Question about a udev unlocker
I wonder what anyone's thoughts on a udev unlock rule like the following are:
ACTION=="add", SUBSYSTEM=="block", ENV{DEVTYPE}=="partition", ENV{ID_BUS}=="usb", ENV{ID_FS_TYPE}=="crypto_LUKS", RUN+="/usr/bin/clevis luks unlock -d %E{DEVNAME}"
vs the systemd implementation which seem to accomplish the same thing. I can see the above failing for drives already attached at boot before the network is up. But it doesn't require an /etc/crypttab entry which I think the systemd implementation does.

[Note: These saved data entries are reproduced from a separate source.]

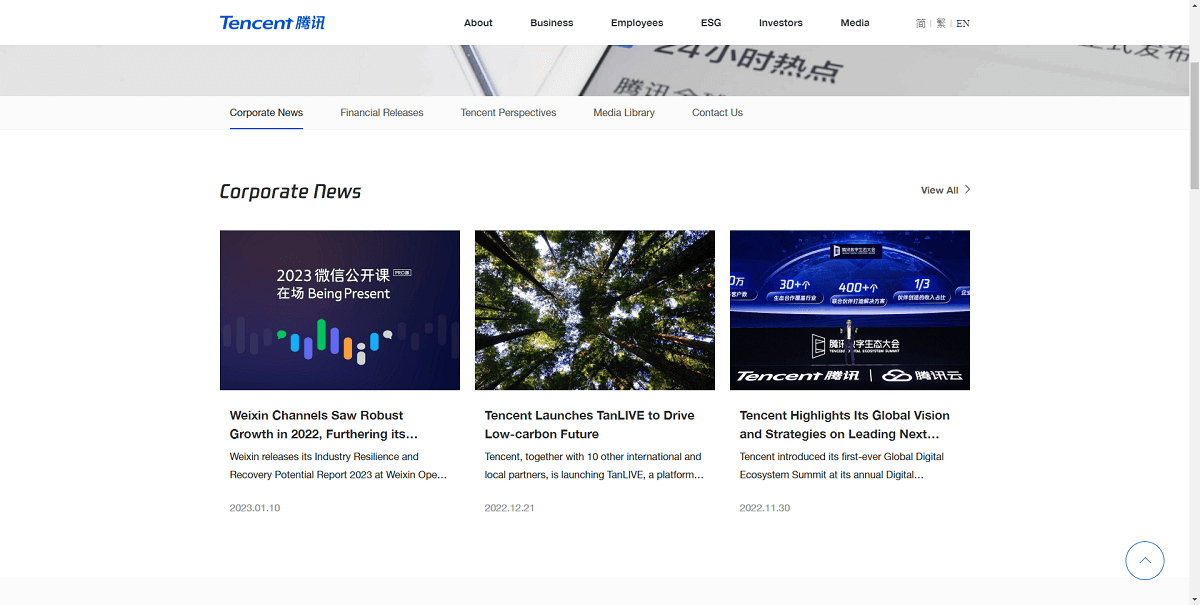Screen dimensions: 1200x605
Task: Open the Employees menu
Action: (x=637, y=22)
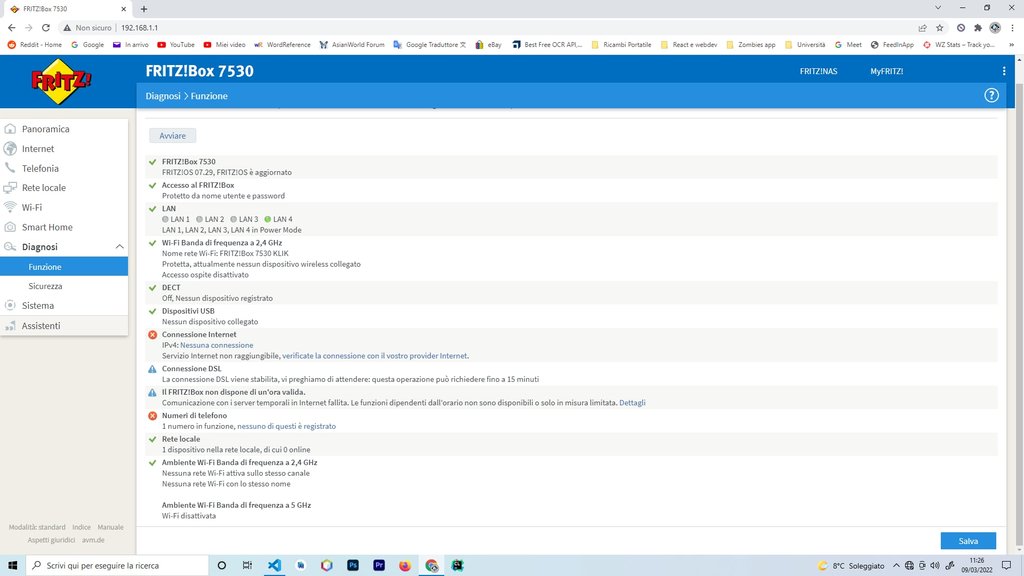
Task: Select Sicurezza under Diagnosi
Action: point(45,286)
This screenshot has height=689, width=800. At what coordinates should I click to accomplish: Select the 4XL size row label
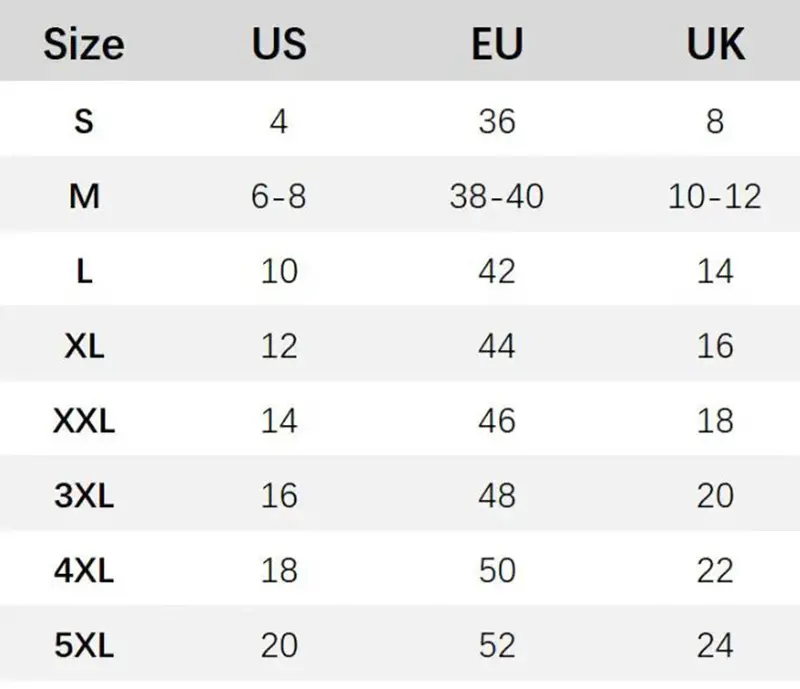click(84, 570)
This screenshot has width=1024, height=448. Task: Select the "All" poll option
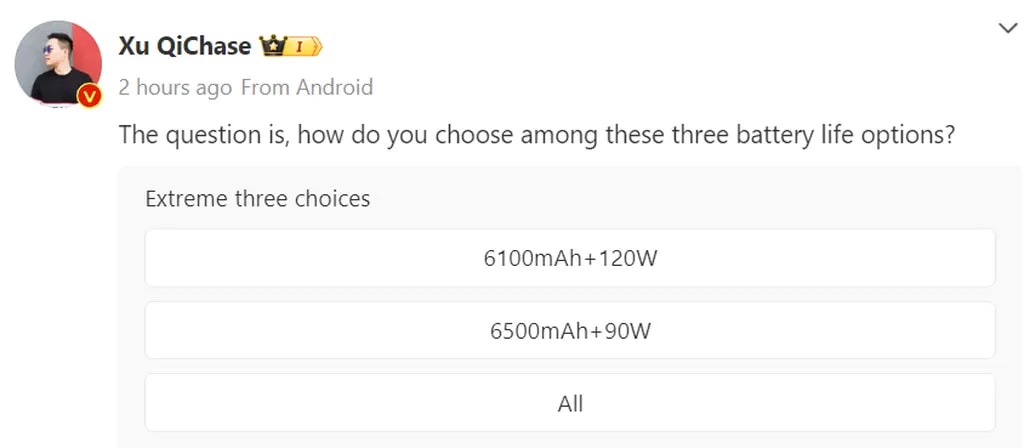(570, 404)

@opoplawski Have you tried that? Because cryptsetup (within clevis-luks-unlock) failed, which after adding --debug which resulted in
# Userspace crypto wrapper cannot use aes-xts-plain64 (-95).
where I completely fail to see what's happening. Running that command manually or from a script created for that purpose succeeds. This leaves me in the assumption udev hides some information (name space?) so cryptsetup cannot do the job. Most likely candidate is this operation failing:
socket(AF_ALG, SOCK_SEQPACKET, 0) = -1 EAFNOSUPPORT (Address family not supported by protocol)
FWIW, thats a LUKSv2 formatted disk.
I believe it is working here. Likely with LUKSv1.
So, I'm back to poking at this again on EL9 and there seem to be several issues:
- It appears that the PATH for the RULE command does not include
/usr/sbinso it failis to findcryptsetup:/usr/bin/clevis-luks-unlock: line 60: cryptsetup: command not found - The udev man page indicates:
Note that running programs that access the network or mount/unmount filesystems is
not allowed inside of udev rules, due to the default sandbox that is enforced on
systemd-udevd.service.
Which looks like the source of the EAFNOSUPPORT above?
Would you please provide additional info so that I could try to reproduce the issue locally?
So I guess a tpm unlock might work if the path issue was resolved, but tang just wont.
So, you need a USB disk with a luks encrypted filesystem on it. Register a clevis unlock pin for it - we use tang. Use the above udev rule and attach the disk. Best debug method is probably to strace the systemd-udevd process, e.g.:
strace -f -o /var/tmp/udevd.strace -s 300 -p $(pidof systemd-udevd)
Yeah I'm seeing the sendmsg() call to the nameserver getting blocked with EPERM which is likely due to the sandbox described above, so tang is just not going to work.
Here's what I have now. udev rule:
ACTION=="add", SUBSYSTEM=="block", ENV{DEVTYPE}=="partition", ENV{ID_BUS}=="usb", ENV{ID_FS_TYPE}=="crypto_LUKS", ENV{SYSTEMD_WANTS}="clevis-luks-unlock@$kernel.service"
[Unit]
Description=Clevis decrypt disk /dev/%I
DefaultDependencies=no
After=network-online.target
[Service]
Type=oneshot
ExecStart=/usr/bin/clevis luks unlock -d /dev/%I
Couple recent changes - Drop RemainAfterExit - this was preventing the service from get re-triggered on re-insertion. Added After-network-online.target to help with reboots with the disk attached.